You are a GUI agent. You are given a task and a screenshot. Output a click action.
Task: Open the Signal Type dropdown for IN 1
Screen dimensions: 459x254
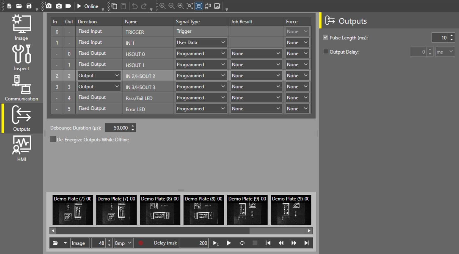click(x=223, y=42)
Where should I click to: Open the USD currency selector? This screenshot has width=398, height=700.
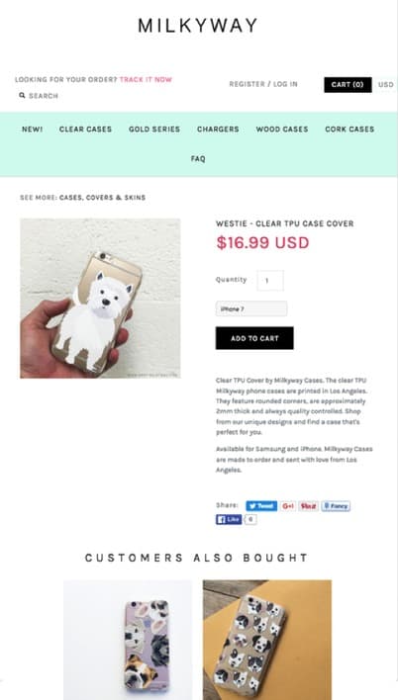point(385,84)
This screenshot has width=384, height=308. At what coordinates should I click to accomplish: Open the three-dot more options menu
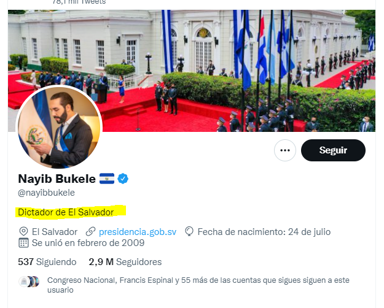(x=285, y=150)
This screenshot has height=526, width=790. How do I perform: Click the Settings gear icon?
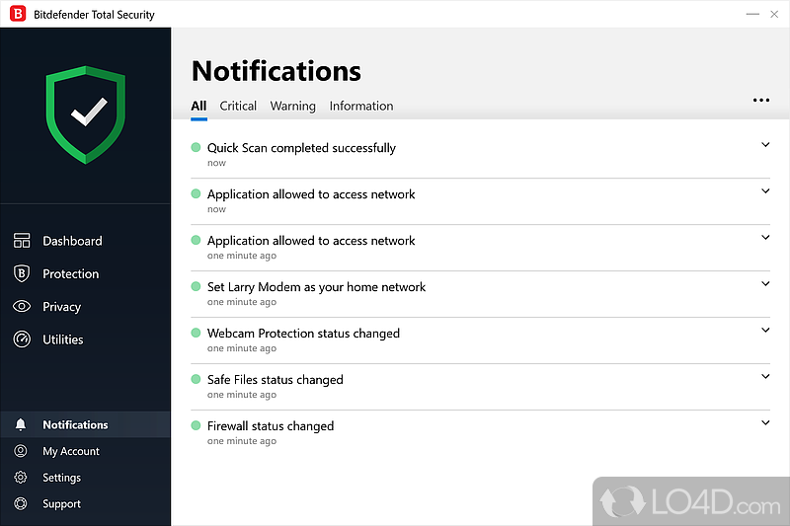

:::

### Work instructions
Omitting all pictures, copy the preceding entries without any alteration.

### Solution to this task
You are a GUI agent. You are given a task and a screenshot. Output a click action.
Task: Open the Signal Type dropdown for IN 1
Screen dimensions: 459x254
click(x=223, y=42)
Where should I click to: Open the USD currency selector? This screenshot has width=398, height=700.
point(385,84)
This screenshot has width=384, height=308. At what coordinates should I click to accomplish: Open the three-dot more options menu
(x=285, y=150)
This screenshot has height=526, width=790. How do I perform: Click the Settings gear icon?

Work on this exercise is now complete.